**CONSIGNE A**: Dans le texte sur les gros conditionnements de médicaments, quelle économie annuelle les pouvoirs publics attendaient-ils de la mesure pour l'assurance-maladie ?
**CONSIGNE B**: Poursuivez le texte sur les gros conditionnements de médicaments à la suite de sa dernière phrase.

**TEXTE FOURNI**:
------------------------

LA RÉFORME de l’assurance-maladie de 2004 avait prévu la mise en place de conditionnements de trois mois pour le traitement d’un certain nombre d’affections de longue durée (ALD). La mesure devait, selon les pouvoirs publics, permettre à l’assurance-maladie de réaliser une économie d’une centaine de millions d’euros par an. Instaurés à la fin de 2005, les gros conditionnements ont augmenté leur part de marché à partir du début de l’année 2008, à la faveur de la mise en place des franchises. En effet, celles-ci s’appliquant au nombre de boîtes, indépendamment de leur prix, beaucoup de patients chroniques ont jugé plus économique de se faire prescrire des boîtes de trois mois de traitement plutôt que trois boîtes d’un mois. Selon Gilles Bonnefond, président de l’USPO (Union des syndicats de pharmaciens d’officine), les gros conditionnements représenteraient 20 à 25 % du nombre total de traitements vendus, pour ceux bien sûr qui sont proposés à la vente à la fois en boîtes normales et en gros conditionnements. Un relatif succès qui n’empêche pas l’USPO de sonner la charge contre ces grosses boîtes, accusées de tous les maux.

------------------------

**ITEMS FOURNIS**:
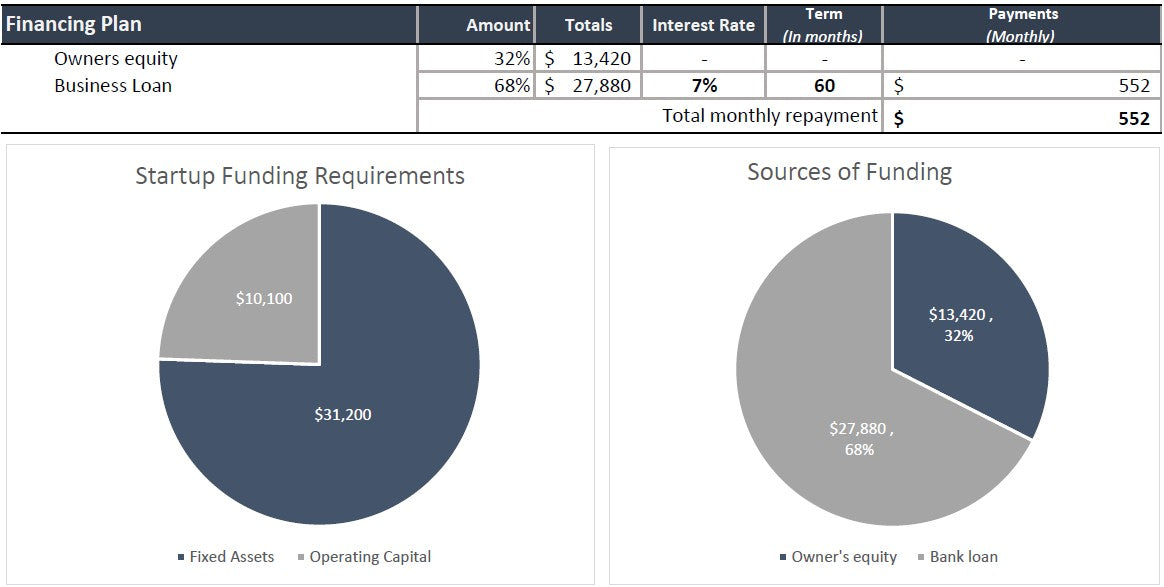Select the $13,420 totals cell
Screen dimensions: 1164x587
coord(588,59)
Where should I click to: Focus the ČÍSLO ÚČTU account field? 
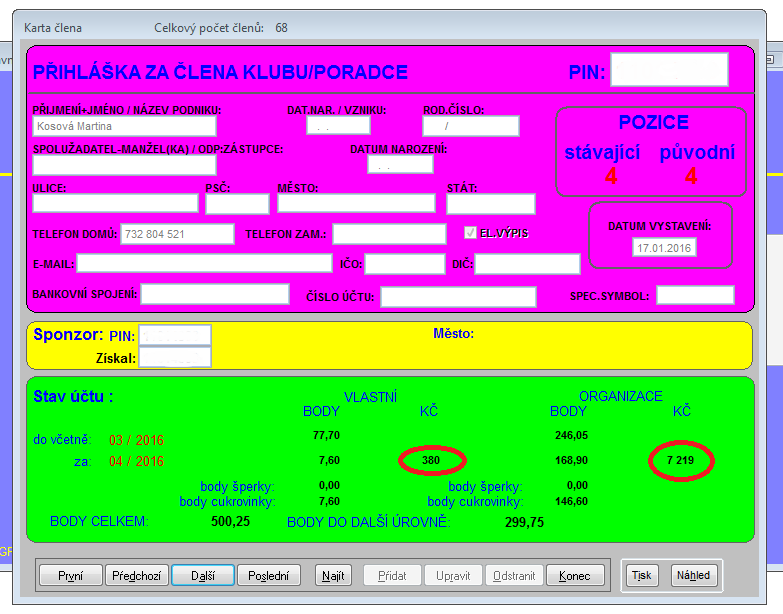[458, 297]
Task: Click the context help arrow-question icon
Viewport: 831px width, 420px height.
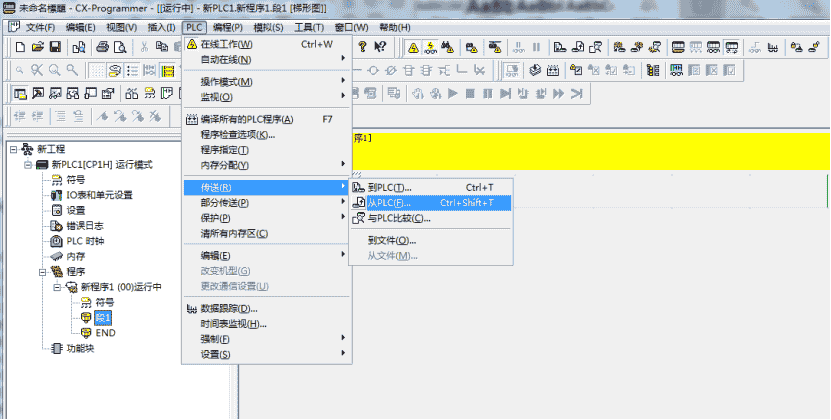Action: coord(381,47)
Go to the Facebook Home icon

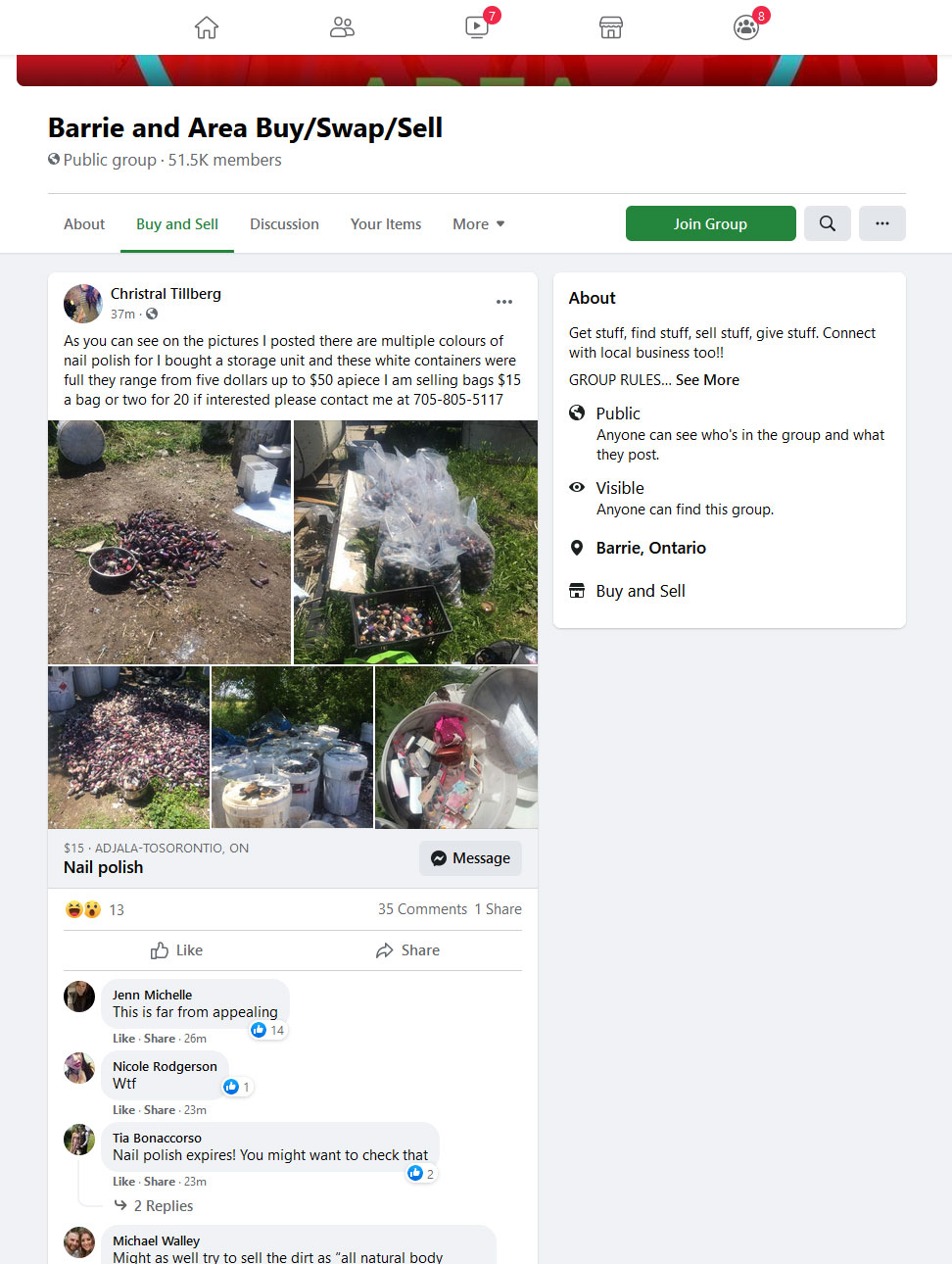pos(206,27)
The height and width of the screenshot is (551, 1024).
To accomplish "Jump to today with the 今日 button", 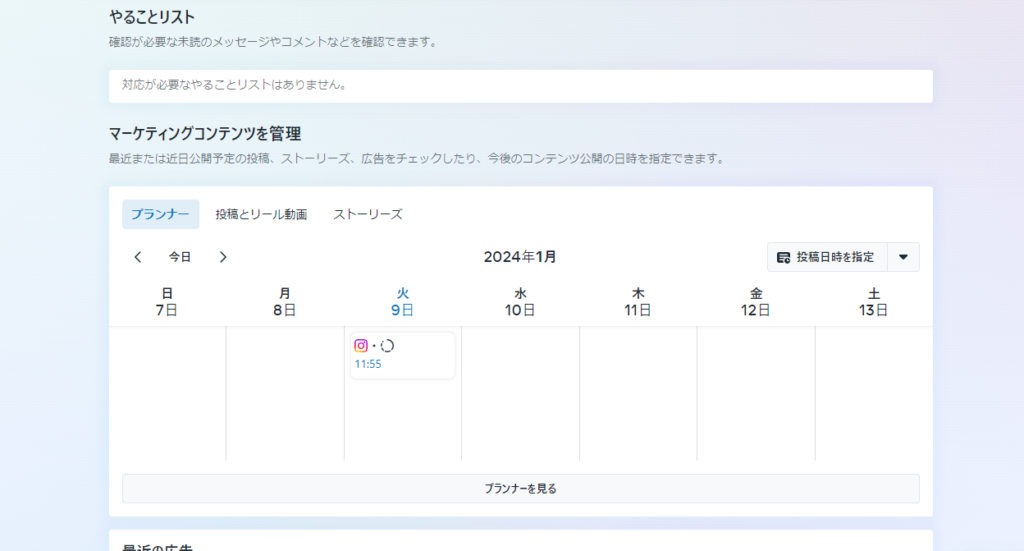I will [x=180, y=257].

------------------------

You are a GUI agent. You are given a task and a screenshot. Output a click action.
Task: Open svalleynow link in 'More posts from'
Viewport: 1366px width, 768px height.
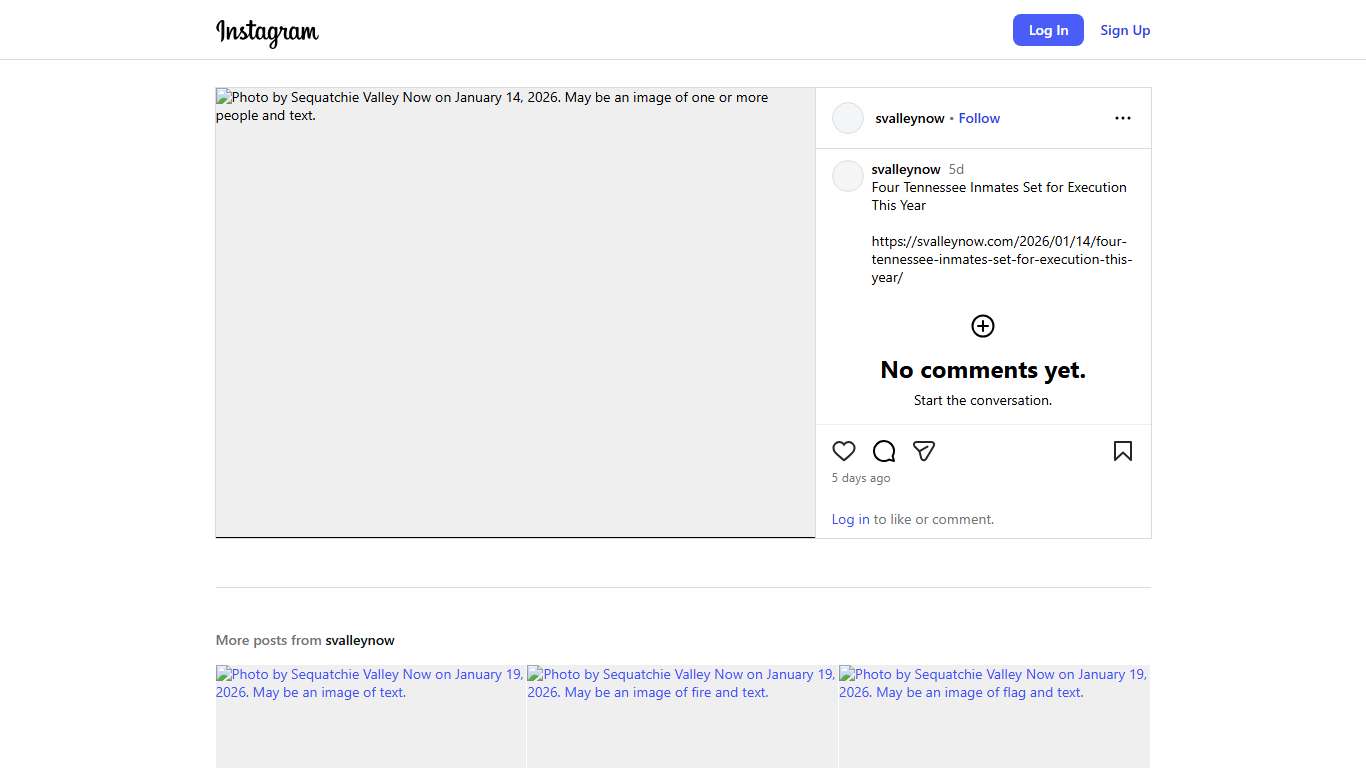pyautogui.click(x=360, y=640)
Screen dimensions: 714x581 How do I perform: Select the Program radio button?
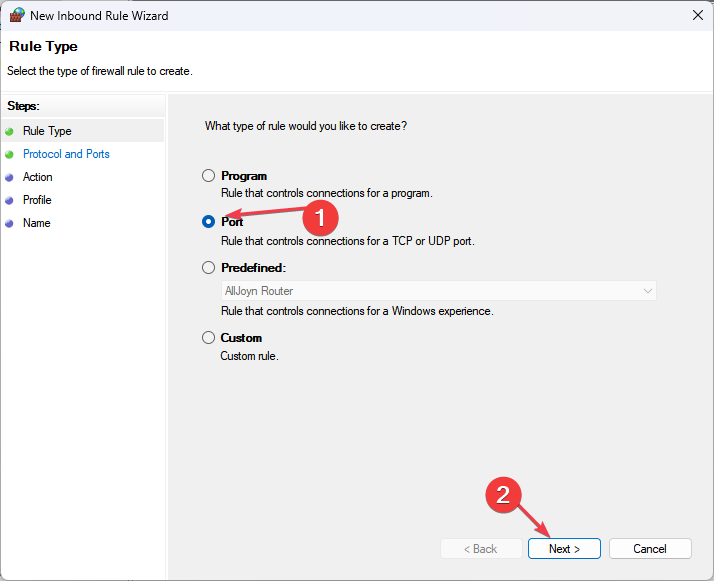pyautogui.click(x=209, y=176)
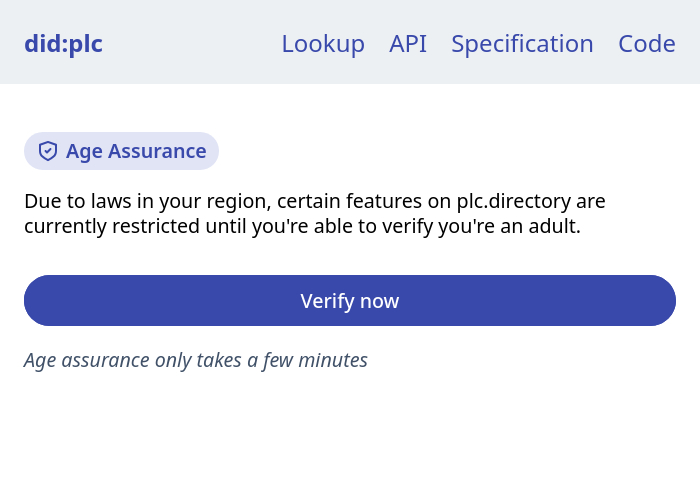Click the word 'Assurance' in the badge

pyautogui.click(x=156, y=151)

------------------------

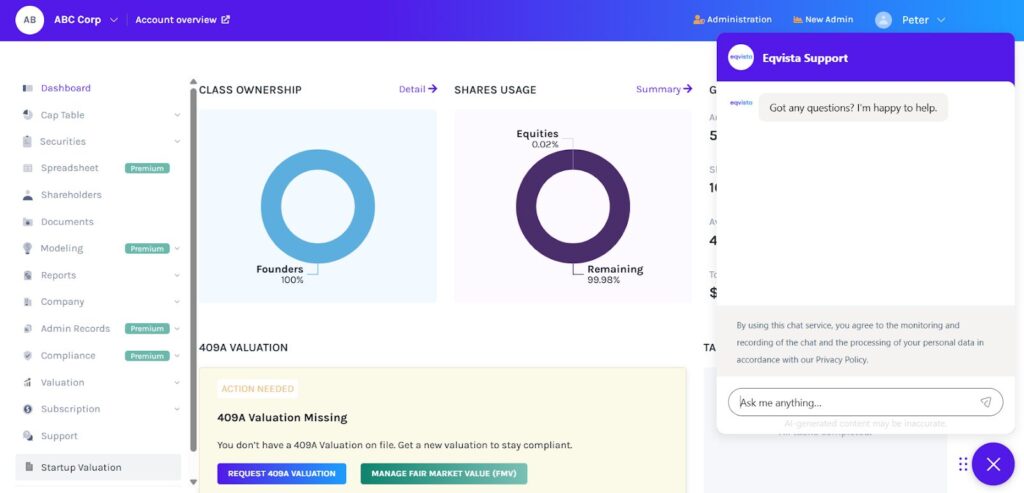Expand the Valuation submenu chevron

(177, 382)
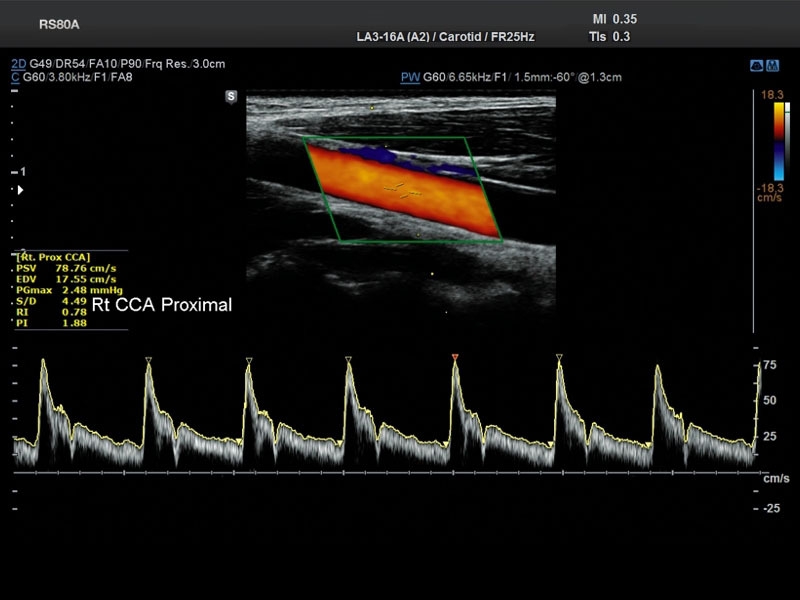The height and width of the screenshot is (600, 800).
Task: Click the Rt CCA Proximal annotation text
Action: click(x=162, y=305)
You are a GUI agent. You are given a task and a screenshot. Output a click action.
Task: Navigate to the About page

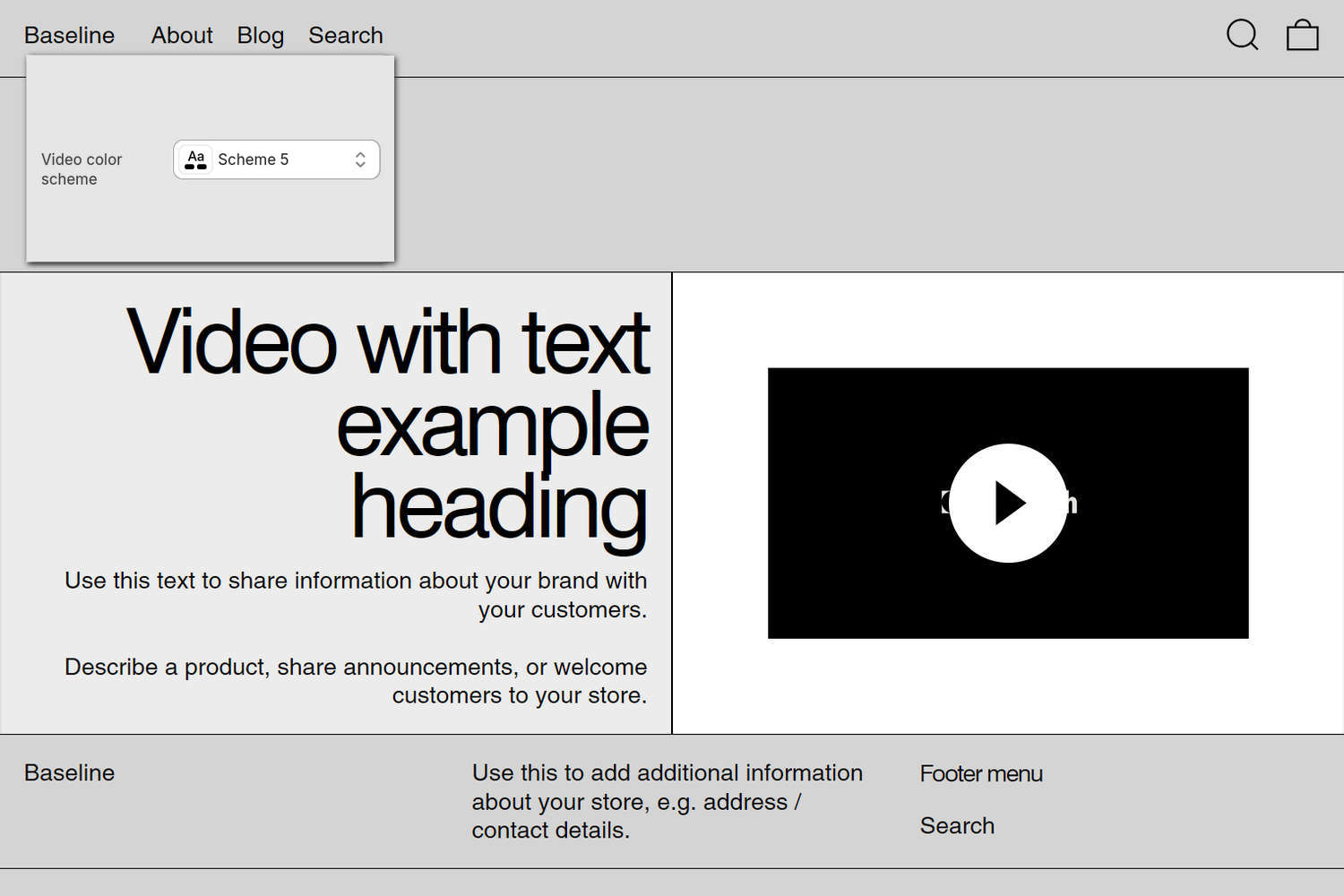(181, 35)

------------------------

**RÉPONSE ATTENDUE A**: Une économie d'une centaine de millions d'euros par an.

**RÉPONSE ATTENDUE B**:
Gaspillage.
Principal reproche : la faiblesse de l’économie réalisée. Gilles Bonnefond l’évalue à 10 ou 12 % maximum par rapport au prix de vente en conditionnement normal. « Mais cette économie ne fonctionne que si le patient va jusqu’au bout de son traitement », précise-t-il. Selon lui, dans le cas d’une ALD, « les modifications et adaptations de traitements sont fréquentes, et il suffit que 12 % des patients ayant opté pour les gros conditionnements ne finissent pas leur traitement pour que l’économie escomptée se transforme en gaspillage ». Gilles Bonnefond reconnaît également que les pharmaciens d’officine font moins de margesur ces gros conditionnements que sur les boîtes habituelles, ce qui ne fait pas leur affaire. Enfin, le patron de l’USPO reproche aux grands conditionnements d’aboutir à espacer les visites de patients chez le médecin et le pharmacien « alors que la loi HPST confie conjointement à ces deux professionnels une mission de suivi thérapeutique des patients ».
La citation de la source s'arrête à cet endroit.